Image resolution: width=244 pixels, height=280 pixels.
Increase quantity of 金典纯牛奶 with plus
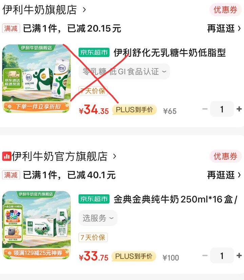click(239, 256)
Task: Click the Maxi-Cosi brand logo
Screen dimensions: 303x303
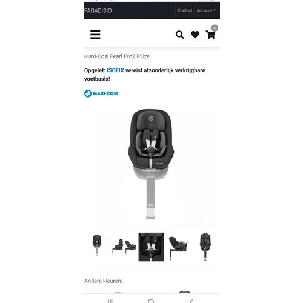Action: (x=101, y=93)
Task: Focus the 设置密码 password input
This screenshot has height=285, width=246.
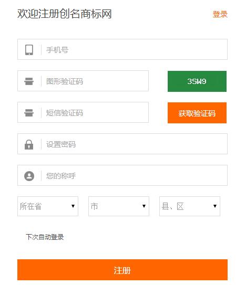Action: click(122, 144)
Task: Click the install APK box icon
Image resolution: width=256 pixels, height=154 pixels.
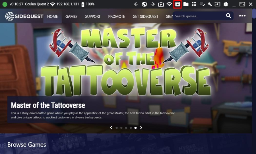Action: (177, 4)
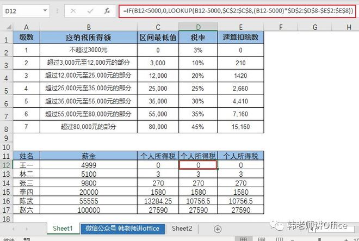The width and height of the screenshot is (359, 241).
Task: Click the Select All corner triangle
Action: coord(7,27)
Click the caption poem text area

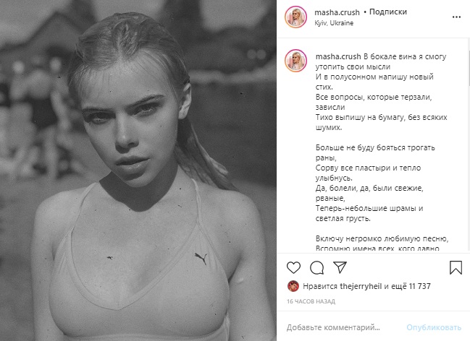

○ ○ ○

• _Problem statement_
Each record must appear again exactly as written above, without its pictures.

• _Reply to the exercise_
Image resolution: width=244 pixels, height=280 pixels.
Increase quantity of 金典纯牛奶 with plus
click(239, 256)
Task: Click the Maxi-Cosi brand logo
Screen dimensions: 303x303
Action: (x=101, y=93)
Task: Focus the 设置密码 password input
This screenshot has height=285, width=246.
Action: click(122, 144)
Task: Click the install APK box icon
Image resolution: width=256 pixels, height=154 pixels.
Action: (177, 4)
The width and height of the screenshot is (359, 241).
Task: Click the Select All corner triangle
Action: coord(7,27)
Click the caption poem text area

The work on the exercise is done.